Remember, just as with your classroom writing, even the world-of-work document's contents are probably not as important as the communication value of the documents, which demonstrates your ability to present information clearly and effectively on a variety of topics to varying, but specific, audiences.

If you are applying to be a technical writer and you have an actual, world-of-work technical report, place it prominently in your portfolio. It is not necessary to present the entire document. If the report is more than ten pages long, photocopy the first page or two. Preferably, include a page with your name listed as an author, or a page with a unique layout demonstrating your ability to mix text and graphics.

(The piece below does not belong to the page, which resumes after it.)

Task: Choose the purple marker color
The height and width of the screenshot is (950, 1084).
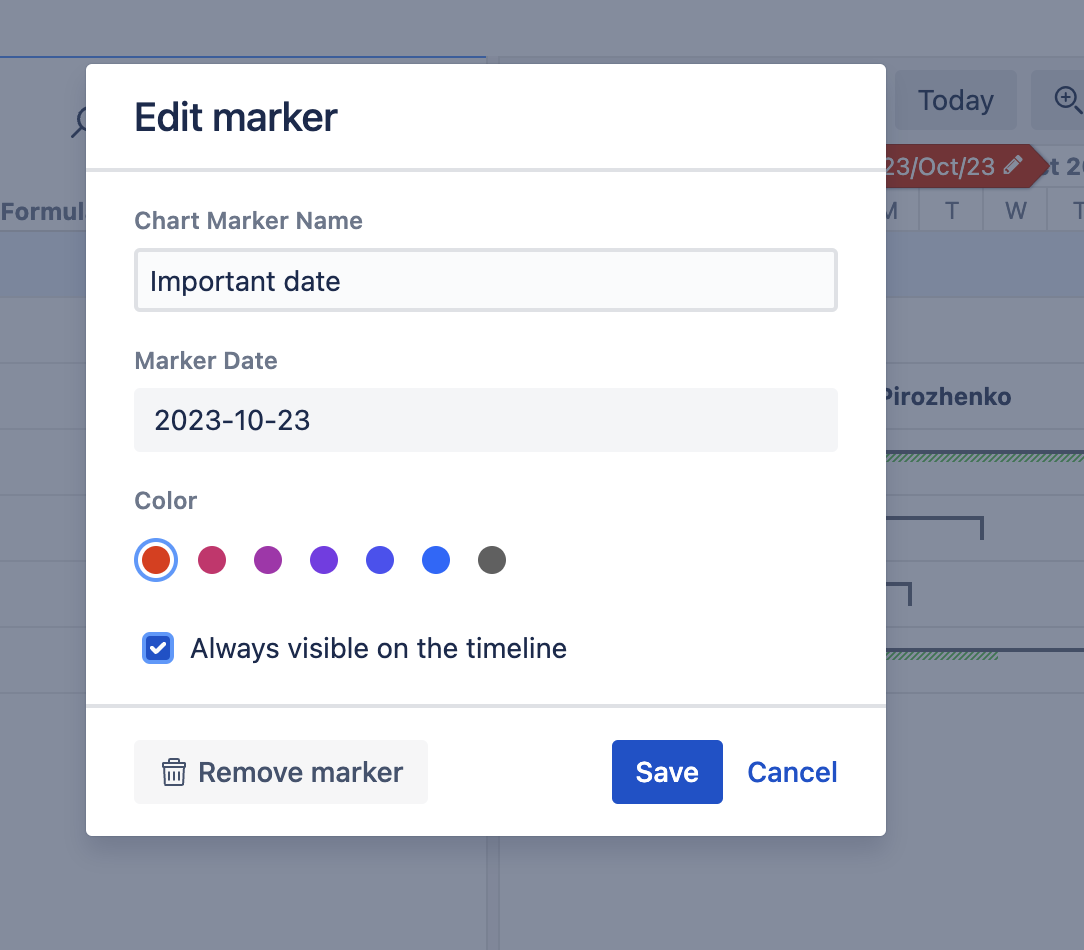Action: click(x=324, y=560)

Quality, Quantity, and Variety

Quality is the most important consideration; quantity is the least important. Variety is important more for entry-level applicants and becomes less important as the writer specializes in a particular genre. Three documents might fill a first portfolio. Too many documents can dilute the impression that any one document might make. You want to make a strong impression; include only your best work.

Variety may mean a variety of genres. Pieces of technical writing, essays, a brochure, even if all of these documents are classroom writing samples, can comprise an effective portfolio. Remember, to an employer a sociology paper and a history paper are the same genre: classroom writing. What you understand as variety should reflect your understanding of your audience's sense of variety.

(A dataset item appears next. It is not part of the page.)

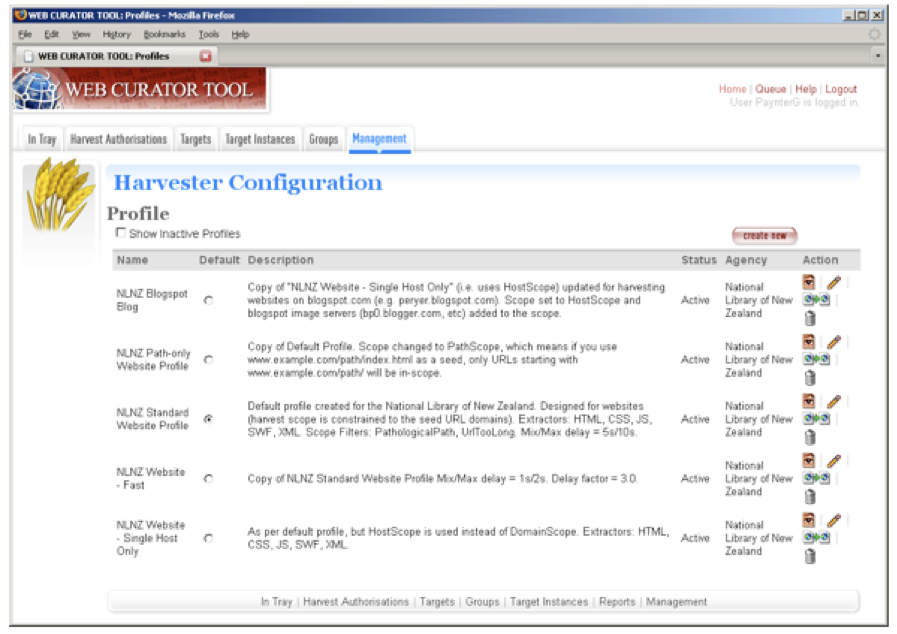
Task: Edit the NLNZ Standard Website Profile
Action: coord(833,402)
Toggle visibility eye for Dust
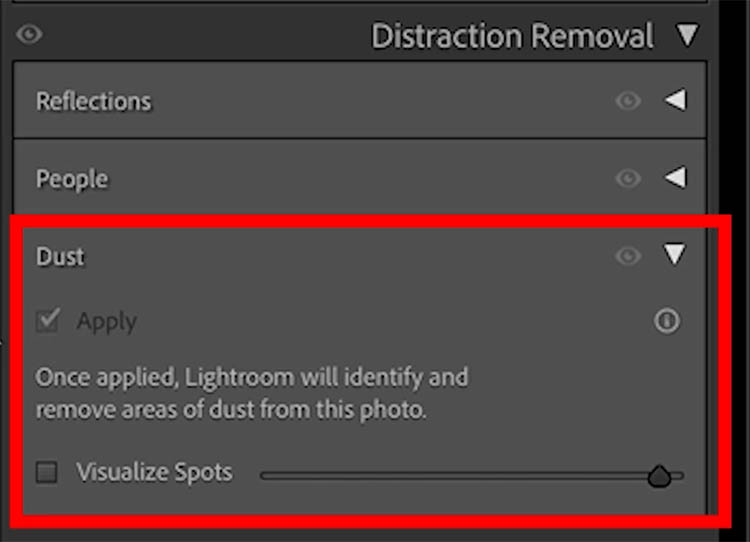Viewport: 750px width, 542px height. tap(628, 256)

The portfolio made with a three-ring binder and pocket dividers allows you to change documents to suit individual job interviews. It also allows you to change your portfolio as your experience changes. In many cases, the classroom writing is the first to go, replaced by world-of-work writing in the particular genre previously demonstrated by classroom work.

Presenting the Professional You

Before you can present the professional you, you must first recognize who you are as a professional. Often, the portfolio's initial importance is that it forces you to take yourself and your writing seriously and to put it on display for the world--not just the classroom instructor--to see.

The portfolio itself is a non-classroom, world-of-work document. You will be the first to judge its effectiveness. And that judgment may be the first professional evaluation you will make. Put together a portfolio. Take the lead in discovering and presenting the professional you.